**Given task**.
Render all of the data below as a numbered list with one line per entry, omitting any blank lines.

**The data**.
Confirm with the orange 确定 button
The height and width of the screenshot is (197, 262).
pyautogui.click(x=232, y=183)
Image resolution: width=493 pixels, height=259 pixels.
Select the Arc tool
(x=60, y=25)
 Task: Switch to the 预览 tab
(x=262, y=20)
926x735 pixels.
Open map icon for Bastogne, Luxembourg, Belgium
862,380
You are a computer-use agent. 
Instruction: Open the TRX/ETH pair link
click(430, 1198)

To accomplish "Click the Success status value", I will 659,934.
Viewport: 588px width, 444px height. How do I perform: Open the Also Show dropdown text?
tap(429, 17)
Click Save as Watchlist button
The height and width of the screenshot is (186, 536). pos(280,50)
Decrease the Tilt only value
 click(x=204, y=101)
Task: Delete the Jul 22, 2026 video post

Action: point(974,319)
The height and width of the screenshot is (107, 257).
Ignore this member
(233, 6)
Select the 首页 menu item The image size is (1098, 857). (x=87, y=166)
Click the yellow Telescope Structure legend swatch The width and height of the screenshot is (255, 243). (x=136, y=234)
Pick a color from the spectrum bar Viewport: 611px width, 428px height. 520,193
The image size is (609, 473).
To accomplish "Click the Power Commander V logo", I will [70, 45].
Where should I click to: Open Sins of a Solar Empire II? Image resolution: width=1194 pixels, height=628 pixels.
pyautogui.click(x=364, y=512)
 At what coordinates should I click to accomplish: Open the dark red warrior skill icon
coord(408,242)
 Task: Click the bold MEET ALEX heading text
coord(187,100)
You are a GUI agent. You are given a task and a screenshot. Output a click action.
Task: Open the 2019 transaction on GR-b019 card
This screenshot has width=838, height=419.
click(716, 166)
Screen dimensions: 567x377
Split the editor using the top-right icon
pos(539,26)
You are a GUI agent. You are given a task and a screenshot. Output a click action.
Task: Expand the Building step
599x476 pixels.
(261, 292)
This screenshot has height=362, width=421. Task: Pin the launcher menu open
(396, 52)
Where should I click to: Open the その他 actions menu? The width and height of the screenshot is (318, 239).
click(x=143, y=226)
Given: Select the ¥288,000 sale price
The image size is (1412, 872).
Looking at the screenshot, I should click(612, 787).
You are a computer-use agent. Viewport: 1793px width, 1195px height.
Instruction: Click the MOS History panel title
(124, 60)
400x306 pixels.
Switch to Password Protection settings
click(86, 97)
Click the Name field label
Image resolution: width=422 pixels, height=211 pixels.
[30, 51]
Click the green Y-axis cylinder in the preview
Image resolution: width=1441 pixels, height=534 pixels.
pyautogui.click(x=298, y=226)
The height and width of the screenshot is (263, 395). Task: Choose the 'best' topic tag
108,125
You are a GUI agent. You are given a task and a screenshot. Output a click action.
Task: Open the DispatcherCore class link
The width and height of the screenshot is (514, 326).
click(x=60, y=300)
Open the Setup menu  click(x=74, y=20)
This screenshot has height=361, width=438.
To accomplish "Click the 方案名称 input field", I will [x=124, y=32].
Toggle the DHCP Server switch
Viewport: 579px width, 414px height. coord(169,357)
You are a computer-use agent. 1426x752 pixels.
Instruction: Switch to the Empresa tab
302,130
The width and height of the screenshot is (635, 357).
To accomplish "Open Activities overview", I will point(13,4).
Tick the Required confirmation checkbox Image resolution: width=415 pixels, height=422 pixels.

**Written answer**.
1. Confirm with the orange 确定 button
2. The height and width of the screenshot is (197, 262).
3. pyautogui.click(x=232, y=183)
4. Image resolution: width=493 pixels, height=259 pixels.
5. Select the Arc tool
6. (x=60, y=25)
7.  Task: Switch to the 预览 tab
8. (x=262, y=20)
9. 926x735 pixels.
10. Open map icon for Bastogne, Luxembourg, Belgium
11. 862,380
12. You are a computer-use agent. 
13. Instruction: Open the TRX/ETH pair link
14. click(430, 1198)
15. To accomplish "Click the Success status value", I will 659,934.
16. Viewport: 588px width, 444px height. How do I perform: Open the Also Show dropdown text?
17. tap(429, 17)
18. Click Save as Watchlist button
19. The height and width of the screenshot is (186, 536). pos(280,50)
20. Decrease the Tilt only value
21.  click(x=204, y=101)
22. Task: Delete the Jul 22, 2026 video post
23. Action: point(974,319)
24. The height and width of the screenshot is (107, 257).
25. Ignore this member
26. (233, 6)
27. Select the 首页 menu item The image size is (1098, 857). (x=87, y=166)
28. Click the yellow Telescope Structure legend swatch The width and height of the screenshot is (255, 243). (x=136, y=234)
29. Pick a color from the spectrum bar Viewport: 611px width, 428px height. 520,193
30. The image size is (609, 473).
31. To accomplish "Click the Power Commander V logo", I will [70, 45].
32. Where should I click to: Open Sins of a Solar Empire II? Image resolution: width=1194 pixels, height=628 pixels.
33. pyautogui.click(x=364, y=512)
34.  At what coordinates should I click to accomplish: Open the dark red warrior skill icon
35. coord(408,242)
36.  Task: Click the bold MEET ALEX heading text
37. coord(187,100)
38. You are a GUI agent. You are given a task and a screenshot. Output a click action.
39. Task: Open the 2019 transaction on GR-b019 card
40. This screenshot has width=838, height=419.
41. click(716, 166)
42. Screen dimensions: 567x377
43. Split the editor using the top-right icon
44. pos(539,26)
45. You are a GUI agent. You are given a task and a screenshot. Output a click action.
46. Task: Expand the Building step
47. 599x476 pixels.
48. (261, 292)
49. This screenshot has height=362, width=421. Task: Pin the launcher menu open
50. (396, 52)
51. Where should I click to: Open the その他 actions menu? The width and height of the screenshot is (318, 239).
52. click(x=143, y=226)
53. Given: Select the ¥288,000 sale price
54. The image size is (1412, 872).
55. Looking at the screenshot, I should click(612, 787).
56. You are a computer-use agent. Viewport: 1793px width, 1195px height.
57. Instruction: Click the MOS History panel title
58. (124, 60)
59. 400x306 pixels.
60. Switch to Password Protection settings
61. click(86, 97)
62. Click the Name field label
63. Image resolution: width=422 pixels, height=211 pixels.
64. [30, 51]
65. Click the green Y-axis cylinder in the preview
66. Image resolution: width=1441 pixels, height=534 pixels.
67. pyautogui.click(x=298, y=226)
68. The height and width of the screenshot is (263, 395). Task: Choose the 'best' topic tag
69. 108,125
70. You are a GUI agent. You are given a task and a screenshot. Output a click action.
71. Task: Open the DispatcherCore class link
72. The width and height of the screenshot is (514, 326).
73. click(x=60, y=300)
74. Open the Setup menu  click(x=74, y=20)
75. This screenshot has height=361, width=438.
76. To accomplish "Click the 方案名称 input field", I will [x=124, y=32].
77. Toggle the DHCP Server switch
78. Viewport: 579px width, 414px height. coord(169,357)
79. You are a computer-use agent. 1426x752 pixels.
80. Instruction: Switch to the Empresa tab
81. 302,130
82. The width and height of the screenshot is (635, 357).
83. To accomplish "Open Activities overview", I will point(13,4).
84. Tick the Required confirmation checkbox Image resolution: width=415 pixels, height=422 pixels.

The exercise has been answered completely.